WORK REQUEST
Output only the lines below that start at the line containing "Open the right card's YouTube URL link" and end at the line containing "Given: Check Остатки", with both ends kept.

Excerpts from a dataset
-----

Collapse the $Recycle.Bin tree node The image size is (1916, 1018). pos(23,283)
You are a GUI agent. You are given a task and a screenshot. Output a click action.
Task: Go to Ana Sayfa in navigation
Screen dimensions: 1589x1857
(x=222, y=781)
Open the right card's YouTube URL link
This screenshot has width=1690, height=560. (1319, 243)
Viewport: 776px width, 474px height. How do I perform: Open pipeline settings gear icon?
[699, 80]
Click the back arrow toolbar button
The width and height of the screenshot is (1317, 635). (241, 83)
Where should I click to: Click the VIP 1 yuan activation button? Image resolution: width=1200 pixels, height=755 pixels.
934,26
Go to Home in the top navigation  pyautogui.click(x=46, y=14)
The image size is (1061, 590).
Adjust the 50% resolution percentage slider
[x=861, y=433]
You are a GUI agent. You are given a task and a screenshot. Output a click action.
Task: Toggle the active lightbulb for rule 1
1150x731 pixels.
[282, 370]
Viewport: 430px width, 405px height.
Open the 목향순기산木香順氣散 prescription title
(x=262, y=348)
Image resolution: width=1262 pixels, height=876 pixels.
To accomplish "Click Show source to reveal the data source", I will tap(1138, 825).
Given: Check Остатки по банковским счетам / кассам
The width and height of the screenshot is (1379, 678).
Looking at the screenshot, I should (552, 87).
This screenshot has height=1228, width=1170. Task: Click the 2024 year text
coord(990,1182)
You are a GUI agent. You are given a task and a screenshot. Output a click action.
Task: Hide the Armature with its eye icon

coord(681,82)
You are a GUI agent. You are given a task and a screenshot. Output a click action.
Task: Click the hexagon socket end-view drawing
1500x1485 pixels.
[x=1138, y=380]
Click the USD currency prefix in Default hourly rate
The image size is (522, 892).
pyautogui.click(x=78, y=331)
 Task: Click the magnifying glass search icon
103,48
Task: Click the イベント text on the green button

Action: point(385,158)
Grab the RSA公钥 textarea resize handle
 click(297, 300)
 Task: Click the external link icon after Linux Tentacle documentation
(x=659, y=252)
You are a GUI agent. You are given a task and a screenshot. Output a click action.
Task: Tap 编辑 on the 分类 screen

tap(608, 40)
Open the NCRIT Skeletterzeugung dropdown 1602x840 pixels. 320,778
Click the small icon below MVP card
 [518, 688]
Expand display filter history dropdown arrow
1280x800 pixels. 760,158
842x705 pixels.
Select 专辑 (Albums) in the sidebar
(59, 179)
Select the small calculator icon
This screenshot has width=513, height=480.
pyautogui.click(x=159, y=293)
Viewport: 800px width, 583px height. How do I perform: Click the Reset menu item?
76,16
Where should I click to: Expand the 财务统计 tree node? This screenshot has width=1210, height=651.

-----

WRITTEN RESPONSE
Open the right card's YouTube URL link
This screenshot has width=1690, height=560. (1319, 243)
Viewport: 776px width, 474px height. How do I perform: Open pipeline settings gear icon?
[699, 80]
Click the back arrow toolbar button
The width and height of the screenshot is (1317, 635). (241, 83)
Where should I click to: Click the VIP 1 yuan activation button? Image resolution: width=1200 pixels, height=755 pixels.
934,26
Go to Home in the top navigation  pyautogui.click(x=46, y=14)
The image size is (1061, 590).
Adjust the 50% resolution percentage slider
[x=861, y=433]
You are a GUI agent. You are given a task and a screenshot. Output a click action.
Task: Toggle the active lightbulb for rule 1
1150x731 pixels.
[282, 370]
Viewport: 430px width, 405px height.
Open the 목향순기산木香順氣散 prescription title
(x=262, y=348)
Image resolution: width=1262 pixels, height=876 pixels.
To accomplish "Click Show source to reveal the data source", I will tap(1138, 825).
Given: Check Остатки по банковским счетам / кассам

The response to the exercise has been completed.